____ Supplied passage

Although both SWWA (Fig. 6a) and MDB (Fig. 6b) are dominated by a semiarid climate with a similar amount of annual precipitation, the seasonal variations of their surface water partitions are remarkably different. The SWWA rainfall has a much stronger seasonality than in MDB, associated with strong seasonal variations of regional circulation, as documented in Feng et al. (2010). All the data from MPI, GSWP-2_mmc, and CABLE show a delay in the response of surface ET to rainfall seasonal changes. While its rainfall peaks around June–July, the maximum surface ET occurs around August–September in CABLE and GSWP-2_mmc. Overall, the CABLE monthly ET agrees well with GSWP-2_mmc across the year, except that it tends to reach its peak earlier than GSWP-2_mmc. Compared with the data of Jung et al. (2011), both GSWP-2_mmc and CABLE have much higher ET following the start of the high winter rainfall season. In addition, Fig. 6a shows the deficiency of CABLE in capturing runoff seasonality in this semiarid climate. Although the magnitude of total runoff is similar between CABLE and GSWP-2_mmc, the runoff generation in CABLE appears to follow the rainfall pattern much more closely than GSWP-2_mmc and GRDC data.

________

> _Problem 1_
Rescale the rows from the first one up to and including the line with "click(x=918, y=475)". Reproduce every line in that span, requests included and unchanged, but multiply each x and y click coordinate in the answers by 0.4 and round to whole numbers, with halves rounded up.
The rows have nothing to do with the passage on seasonal surface water partitioning.

____ Data shown

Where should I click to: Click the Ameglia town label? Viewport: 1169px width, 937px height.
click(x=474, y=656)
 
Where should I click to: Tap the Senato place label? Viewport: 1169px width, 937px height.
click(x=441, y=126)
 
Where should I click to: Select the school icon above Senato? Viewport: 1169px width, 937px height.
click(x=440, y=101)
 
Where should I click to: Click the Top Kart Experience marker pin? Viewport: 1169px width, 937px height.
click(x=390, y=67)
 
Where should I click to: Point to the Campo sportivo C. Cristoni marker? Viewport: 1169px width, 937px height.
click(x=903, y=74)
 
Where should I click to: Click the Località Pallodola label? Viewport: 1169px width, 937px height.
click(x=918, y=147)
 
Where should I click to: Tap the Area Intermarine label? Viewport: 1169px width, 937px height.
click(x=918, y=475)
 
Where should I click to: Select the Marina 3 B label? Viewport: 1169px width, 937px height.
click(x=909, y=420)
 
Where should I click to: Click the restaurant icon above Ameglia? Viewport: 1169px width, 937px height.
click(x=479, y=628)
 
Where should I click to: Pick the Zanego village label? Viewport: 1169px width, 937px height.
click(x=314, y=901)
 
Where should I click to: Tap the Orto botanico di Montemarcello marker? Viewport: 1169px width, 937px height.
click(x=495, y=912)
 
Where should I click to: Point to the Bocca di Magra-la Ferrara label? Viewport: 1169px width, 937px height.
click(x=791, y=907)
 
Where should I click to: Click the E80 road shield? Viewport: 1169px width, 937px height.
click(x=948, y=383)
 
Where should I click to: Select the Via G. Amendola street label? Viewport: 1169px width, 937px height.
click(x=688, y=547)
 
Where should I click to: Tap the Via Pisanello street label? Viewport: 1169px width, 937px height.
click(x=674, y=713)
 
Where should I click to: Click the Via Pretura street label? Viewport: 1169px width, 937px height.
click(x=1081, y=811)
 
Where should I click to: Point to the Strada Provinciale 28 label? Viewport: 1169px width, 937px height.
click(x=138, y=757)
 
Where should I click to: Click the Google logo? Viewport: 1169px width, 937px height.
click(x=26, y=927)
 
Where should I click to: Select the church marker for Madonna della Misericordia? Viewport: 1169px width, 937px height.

________

> _Problem 2_
Continue the passage on seasonal surface water partitioning in SWWA and MDB from its last sentence.

> _Right answer 1_
Where should I click to: Click the Ameglia town label? Viewport: 1169px width, 937px height.
click(x=190, y=262)
 
Where should I click to: Tap the Senato place label? Viewport: 1169px width, 937px height.
click(x=176, y=50)
 
Where should I click to: Select the school icon above Senato? Viewport: 1169px width, 937px height.
click(x=176, y=40)
 
Where should I click to: Click the Top Kart Experience marker pin? Viewport: 1169px width, 937px height.
click(x=156, y=27)
 
Where should I click to: Point to the Campo sportivo C. Cristoni marker? Viewport: 1169px width, 937px height.
click(x=361, y=30)
 
Where should I click to: Click the Località Pallodola label? Viewport: 1169px width, 937px height.
click(x=367, y=59)
 
Where should I click to: Tap the Area Intermarine label? Viewport: 1169px width, 937px height.
click(x=367, y=190)

> _Right answer 2_
Different from SWWA, MDB has much weaker seasonal variation of precipitation (Fig. 6b). The GSWP-2_mmc, CABLE, and MPI data all suggest almost opposing seasonal cycles of monthly surface ET and rainfall, with surface ET being lowest during the wet season (autumn to winter). This high-rainfall–low-evaporation combination represents an important surface water “recharge” phase. During this period, precipitation exceeds surface ET loss, dry soil column is progressively refilled, and the response of runoff lags rainfall increase. In contrast, ET in the late spring to summer exceeds rainfall received, representing the “discharge” phase of surface water storage when soil water is depleted by ET because of high atmospheric demand. This recharge–discharge feature plays a critical role in modulating surface ET and soil moisture variations as well as runoff generation in this basin. Overall, the seasonal cycles of CABLE-simulated ET and runoff are quite similar to those from GSWP-2_mmc, with a stronger runoff seasonal variation in CABLE than in GSWP-2_mmc.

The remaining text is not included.